It is no longer enough or adequate enough for me to say that I am aware of someone. What I actually experience is affection. While this is especially true for numerous people in my life, it is also true of my plants and rocks. I’ve known this for months now, but it has been slow to emerge in words for me. I may speak of being aware and having an open heart, but what I really am experiencing and expressing is a deeply felt affection.
This realization has been growing since my retreat this summer. During the retreat, I had many situations when I exchanged bows with someone, even someone that I might simply run into while walking along a path. I finally understood that for some, the bow was more than a mutual exchange of recognition or awareness. It was an expression of fervent and mutual affection. I recognized myself as a giver and welcomed what I received. It was wonderful.
Now, when I speak of awareness, the word has such a cerebral, almost steely and aloof aspect to it. It does not at all reflect the depth of feeling that stirs when I become aware. Along with deep attention, I typically experience a deep feeling of affection. I’m recognizing this as a common experience for me.

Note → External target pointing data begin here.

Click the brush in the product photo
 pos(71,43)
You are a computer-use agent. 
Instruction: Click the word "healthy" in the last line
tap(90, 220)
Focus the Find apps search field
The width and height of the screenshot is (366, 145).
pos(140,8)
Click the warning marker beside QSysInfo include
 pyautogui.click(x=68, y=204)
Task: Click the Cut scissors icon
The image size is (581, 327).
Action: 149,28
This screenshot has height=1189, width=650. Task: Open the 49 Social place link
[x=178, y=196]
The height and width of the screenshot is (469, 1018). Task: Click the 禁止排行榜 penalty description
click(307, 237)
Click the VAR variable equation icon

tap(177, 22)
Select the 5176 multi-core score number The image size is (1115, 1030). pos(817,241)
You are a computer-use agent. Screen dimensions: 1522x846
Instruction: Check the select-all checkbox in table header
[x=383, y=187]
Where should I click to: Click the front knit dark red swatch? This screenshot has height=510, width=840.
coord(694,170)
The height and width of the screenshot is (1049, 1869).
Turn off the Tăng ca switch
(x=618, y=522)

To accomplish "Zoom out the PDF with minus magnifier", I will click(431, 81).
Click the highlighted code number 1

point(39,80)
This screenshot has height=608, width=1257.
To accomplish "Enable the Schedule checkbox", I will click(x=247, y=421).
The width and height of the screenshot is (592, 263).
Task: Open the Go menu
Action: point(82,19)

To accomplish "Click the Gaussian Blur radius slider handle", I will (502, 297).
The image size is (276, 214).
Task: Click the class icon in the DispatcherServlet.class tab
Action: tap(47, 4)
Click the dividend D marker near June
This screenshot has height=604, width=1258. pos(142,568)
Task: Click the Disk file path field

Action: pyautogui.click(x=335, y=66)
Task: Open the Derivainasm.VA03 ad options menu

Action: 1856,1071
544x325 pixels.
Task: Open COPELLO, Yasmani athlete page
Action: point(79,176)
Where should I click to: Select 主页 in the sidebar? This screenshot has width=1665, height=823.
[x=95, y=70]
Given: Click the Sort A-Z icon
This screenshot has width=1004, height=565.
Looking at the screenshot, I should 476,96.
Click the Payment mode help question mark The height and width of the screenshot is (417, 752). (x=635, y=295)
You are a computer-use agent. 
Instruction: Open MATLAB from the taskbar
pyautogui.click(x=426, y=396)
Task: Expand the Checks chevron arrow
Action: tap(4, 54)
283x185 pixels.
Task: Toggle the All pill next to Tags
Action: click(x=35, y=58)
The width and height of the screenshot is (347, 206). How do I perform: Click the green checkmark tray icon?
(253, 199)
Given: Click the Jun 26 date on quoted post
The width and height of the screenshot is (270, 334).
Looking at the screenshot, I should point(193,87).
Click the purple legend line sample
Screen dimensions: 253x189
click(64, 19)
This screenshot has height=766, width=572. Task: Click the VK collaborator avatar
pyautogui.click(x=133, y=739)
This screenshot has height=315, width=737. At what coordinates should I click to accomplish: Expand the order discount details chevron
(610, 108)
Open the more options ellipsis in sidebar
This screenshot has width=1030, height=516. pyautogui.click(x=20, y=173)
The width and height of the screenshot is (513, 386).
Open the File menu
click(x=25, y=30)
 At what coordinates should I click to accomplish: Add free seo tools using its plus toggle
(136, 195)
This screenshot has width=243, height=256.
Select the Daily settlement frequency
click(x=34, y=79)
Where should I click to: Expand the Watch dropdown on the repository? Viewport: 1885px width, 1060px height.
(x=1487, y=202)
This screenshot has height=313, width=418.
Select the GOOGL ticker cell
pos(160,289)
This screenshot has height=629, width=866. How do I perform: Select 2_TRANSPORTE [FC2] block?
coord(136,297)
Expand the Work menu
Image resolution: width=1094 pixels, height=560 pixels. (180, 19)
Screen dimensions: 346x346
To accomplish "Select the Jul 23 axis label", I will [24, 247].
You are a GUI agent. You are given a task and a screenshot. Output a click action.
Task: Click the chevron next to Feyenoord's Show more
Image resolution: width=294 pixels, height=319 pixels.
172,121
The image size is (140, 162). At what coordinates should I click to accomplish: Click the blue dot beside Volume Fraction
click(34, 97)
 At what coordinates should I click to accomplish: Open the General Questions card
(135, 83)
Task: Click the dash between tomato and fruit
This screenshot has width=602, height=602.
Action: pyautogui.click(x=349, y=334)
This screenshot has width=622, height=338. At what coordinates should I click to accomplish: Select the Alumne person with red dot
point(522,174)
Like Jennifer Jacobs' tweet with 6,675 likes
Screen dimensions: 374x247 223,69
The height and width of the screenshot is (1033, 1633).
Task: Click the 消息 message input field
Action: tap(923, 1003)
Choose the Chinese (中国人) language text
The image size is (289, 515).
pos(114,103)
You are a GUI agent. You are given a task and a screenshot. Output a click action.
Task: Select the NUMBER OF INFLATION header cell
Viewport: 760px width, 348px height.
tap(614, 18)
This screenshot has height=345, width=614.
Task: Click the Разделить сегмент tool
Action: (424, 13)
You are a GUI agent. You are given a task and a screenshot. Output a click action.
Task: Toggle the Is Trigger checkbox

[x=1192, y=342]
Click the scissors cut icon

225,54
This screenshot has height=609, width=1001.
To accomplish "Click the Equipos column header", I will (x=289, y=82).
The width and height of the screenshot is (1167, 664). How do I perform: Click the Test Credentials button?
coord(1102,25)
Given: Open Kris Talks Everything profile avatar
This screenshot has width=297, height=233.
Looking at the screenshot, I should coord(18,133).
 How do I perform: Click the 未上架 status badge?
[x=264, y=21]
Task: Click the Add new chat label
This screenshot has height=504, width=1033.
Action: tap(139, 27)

It has been much easier and familiar for me to speak of the affection and excitement I might feel when I see plants blooming in my garden. It is more risky, maybe even too invasive, if I speak of the deep affection I feel when I meet or talk with someone. Speaking of affection indicates not only a special kind of attention but also a kind of absorption that generates deeply held feelings.
It is easier to speak of awareness, which is true. But that word, awareness, may mask the depths of what is actually happening. The experience of a relationship, even a passing one, can involve so much joy, glee and enthusiasm. However, I am reluctant to say all that.
I may go so far as to say how glad I am to see someone or be with them. But even that does not express what I am actually feeling. I have often told the gathered members of my Sangha that my bowing is an expression of affection, not just respect or acknowledgement. I am careful to allow myself to feel that affection whenever I bow. I am careful to live in a moment that overflows with more than just awareness. I take the time to allow myself to feel the accompanying affection.
I know that acknowledging presence is only a part of what I experience, and there are times that the experience of presence is shared. I know what it feels like to share that deep feeling of acknowledged presence. The level of absorption in one another is sometimes what I experience, and it gives me great joy to recognize it.
I think that joy in sharing presence is what happens when I have an open heart, and I am aware that someone else has the same kind of open heart. For me, simply experiencing my open heart can be enough for me to feel the deep loving affection. This often happens without anyone else being aware of it. However, it is blissful when the experience is mutual and shared.
For some time I have noticed that I have been training, practicing and experiencing awareness. Only recently have I realized that the focus and concentration involved with awareness produces deep feelings of affection naturally. The object of focus and concentration stirs more than awareness. Deep feelings of affection easily arise.
Now that I realize it is present, maybe I will begin to learn how to speak of affection.